The village of Hiwasa was established within Kaifu District, Tokushima with the creation of the modern municipalities system on October 1, 1889. It was raised to town status on January 1, 1907. The 1946 Nankai earthquake caused great damage to the town. On March 31, 2006, Hiwasa merged with the neighboring town of Yuki to form the town of Minami.

==Government==
Minami has a mayor-council form of government with a directly elected mayor and a unicameral town council of 12 members. Minami, together with the other municipalities of Kaifu District, contributes two members to the Tokushima Prefectural Assembly. In terms of national politics, the town is part of Tokushima 1st district of the lower house of the Diet of Japan.

==Economy==
Minami has an economy based on agriculture and commercial fishing.

==Education==
Minami has three public elementary schools and three public middle schools operated by the town government.

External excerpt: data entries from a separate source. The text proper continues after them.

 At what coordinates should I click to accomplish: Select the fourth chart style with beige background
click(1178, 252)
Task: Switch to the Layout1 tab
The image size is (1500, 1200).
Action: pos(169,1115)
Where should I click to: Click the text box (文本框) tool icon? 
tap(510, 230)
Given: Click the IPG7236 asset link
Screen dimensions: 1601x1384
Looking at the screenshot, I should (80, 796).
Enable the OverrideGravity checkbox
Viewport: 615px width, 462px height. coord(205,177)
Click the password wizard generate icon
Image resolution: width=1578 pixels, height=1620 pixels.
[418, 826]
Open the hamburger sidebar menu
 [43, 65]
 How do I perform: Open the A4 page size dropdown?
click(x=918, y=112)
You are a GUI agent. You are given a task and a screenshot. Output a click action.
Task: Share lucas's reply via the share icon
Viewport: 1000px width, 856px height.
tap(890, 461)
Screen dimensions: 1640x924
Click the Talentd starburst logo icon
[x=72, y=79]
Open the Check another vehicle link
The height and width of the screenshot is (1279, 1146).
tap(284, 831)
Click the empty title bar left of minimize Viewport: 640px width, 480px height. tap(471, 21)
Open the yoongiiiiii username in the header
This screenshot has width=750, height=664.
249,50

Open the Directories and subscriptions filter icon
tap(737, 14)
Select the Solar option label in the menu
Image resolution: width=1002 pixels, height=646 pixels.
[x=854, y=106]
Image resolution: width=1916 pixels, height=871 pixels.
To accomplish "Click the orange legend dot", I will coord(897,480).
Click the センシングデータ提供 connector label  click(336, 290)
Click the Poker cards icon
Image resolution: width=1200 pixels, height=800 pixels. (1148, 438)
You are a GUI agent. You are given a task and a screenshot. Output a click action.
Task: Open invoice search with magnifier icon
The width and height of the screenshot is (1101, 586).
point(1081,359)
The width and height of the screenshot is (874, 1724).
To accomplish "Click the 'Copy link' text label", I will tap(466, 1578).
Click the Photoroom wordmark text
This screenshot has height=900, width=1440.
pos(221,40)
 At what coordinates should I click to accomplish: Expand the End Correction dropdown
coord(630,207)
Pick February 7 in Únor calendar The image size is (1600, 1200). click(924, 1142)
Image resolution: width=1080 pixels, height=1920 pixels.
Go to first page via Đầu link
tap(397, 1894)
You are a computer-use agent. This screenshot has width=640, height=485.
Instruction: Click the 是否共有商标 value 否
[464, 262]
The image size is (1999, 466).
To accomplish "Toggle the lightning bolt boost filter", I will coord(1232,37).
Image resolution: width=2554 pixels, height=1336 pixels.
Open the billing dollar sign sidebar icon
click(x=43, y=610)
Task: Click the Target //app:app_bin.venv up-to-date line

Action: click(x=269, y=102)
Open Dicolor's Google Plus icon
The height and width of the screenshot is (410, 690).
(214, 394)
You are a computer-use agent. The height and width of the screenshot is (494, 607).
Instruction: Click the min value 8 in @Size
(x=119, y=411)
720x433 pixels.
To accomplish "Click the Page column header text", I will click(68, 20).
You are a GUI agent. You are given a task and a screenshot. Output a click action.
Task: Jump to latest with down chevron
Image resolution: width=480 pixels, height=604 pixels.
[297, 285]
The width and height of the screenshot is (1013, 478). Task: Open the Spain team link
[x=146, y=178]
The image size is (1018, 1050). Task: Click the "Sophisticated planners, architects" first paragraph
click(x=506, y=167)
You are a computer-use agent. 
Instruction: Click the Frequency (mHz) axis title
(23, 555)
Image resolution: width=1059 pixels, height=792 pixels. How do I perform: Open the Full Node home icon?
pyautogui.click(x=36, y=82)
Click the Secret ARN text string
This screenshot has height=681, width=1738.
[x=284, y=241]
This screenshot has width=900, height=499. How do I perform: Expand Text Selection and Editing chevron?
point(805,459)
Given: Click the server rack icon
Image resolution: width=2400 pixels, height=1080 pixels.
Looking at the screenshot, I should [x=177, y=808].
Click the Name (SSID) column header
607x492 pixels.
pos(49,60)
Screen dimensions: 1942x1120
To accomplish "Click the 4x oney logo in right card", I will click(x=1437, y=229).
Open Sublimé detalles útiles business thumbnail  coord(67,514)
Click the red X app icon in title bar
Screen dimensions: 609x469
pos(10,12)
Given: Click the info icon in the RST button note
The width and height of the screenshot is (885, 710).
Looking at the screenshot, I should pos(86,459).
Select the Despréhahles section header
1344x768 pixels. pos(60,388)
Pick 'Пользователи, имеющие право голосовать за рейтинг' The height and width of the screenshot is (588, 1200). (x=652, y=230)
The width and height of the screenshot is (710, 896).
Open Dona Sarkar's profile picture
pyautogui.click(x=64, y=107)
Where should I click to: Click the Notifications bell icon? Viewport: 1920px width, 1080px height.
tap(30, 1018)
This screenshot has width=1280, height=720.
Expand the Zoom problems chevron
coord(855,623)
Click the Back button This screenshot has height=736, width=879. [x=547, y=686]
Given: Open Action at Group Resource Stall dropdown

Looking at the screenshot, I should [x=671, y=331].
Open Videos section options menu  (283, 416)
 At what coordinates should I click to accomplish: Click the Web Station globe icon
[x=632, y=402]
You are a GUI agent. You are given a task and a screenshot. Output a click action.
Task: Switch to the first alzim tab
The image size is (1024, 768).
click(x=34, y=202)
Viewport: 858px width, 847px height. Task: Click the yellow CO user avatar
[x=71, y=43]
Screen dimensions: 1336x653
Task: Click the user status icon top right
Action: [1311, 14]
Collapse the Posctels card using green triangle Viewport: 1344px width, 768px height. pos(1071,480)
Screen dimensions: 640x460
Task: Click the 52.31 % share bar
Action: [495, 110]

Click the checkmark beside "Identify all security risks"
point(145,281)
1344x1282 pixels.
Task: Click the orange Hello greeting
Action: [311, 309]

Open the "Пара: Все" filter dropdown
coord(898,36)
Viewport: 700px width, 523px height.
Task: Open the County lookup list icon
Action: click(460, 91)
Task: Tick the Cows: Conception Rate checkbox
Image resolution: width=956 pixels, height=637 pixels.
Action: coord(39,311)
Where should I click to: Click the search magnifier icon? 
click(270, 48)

The town does not have a high school; however the prefecture operates one special education school for the handicapped.

==Transportation==
===Railway===
 Shikoku Railway Company – Mugi Line
- - - - - -

==Sister cities==
- Cairns, Queensland, Australia, sister city since 1969

==Local attractions==
- Yakuō-ji, 23rd temple on the Shikoku Pilgrimage
- Ohama Beach
- Hiwasa Sea Turtle Museum

===Festivals===
- Hiwasa Hachiman Jinja Autumn Festival - A two-day harvest festival held one weekend early October every year. On the first day, the eight neighborhoods in Hiwasa parade their portable shrines through the streets of the town while praying for the safety of the townspeople and success in fishing. On the second day about 50 men from each neighborhood carry the portable shrine onto the beach and finally into the ocean, quite literally, proceeding through the waves to the far end of the beach. Each neighborhood vies with the others to put on the most spectacular display and also to prove their strength and bravery by taking their shrine furthest through the ocean waves. The heavy wooden portable shrines, known as chosa, each weigh about a tonne and four children ride atop the shrine drumming taiko drums. On the first evening of the festival there is a night bazaar with various refreshments and traditional dancing and taiko drumming, culminating in a spectacular fireworks display. Records of this festival go back to 1795, but the festival in its current form was started in 1957.

==In popular culture==
In 2009/2010 Minami Town was one of the locations for NHK's TV drama 'Welkame' (ウェルかめ), which featured some of the towns beaches, its Autumn festival, and Minami's sea turtle museum. As a result, the town experienced an increase in domestic tourism.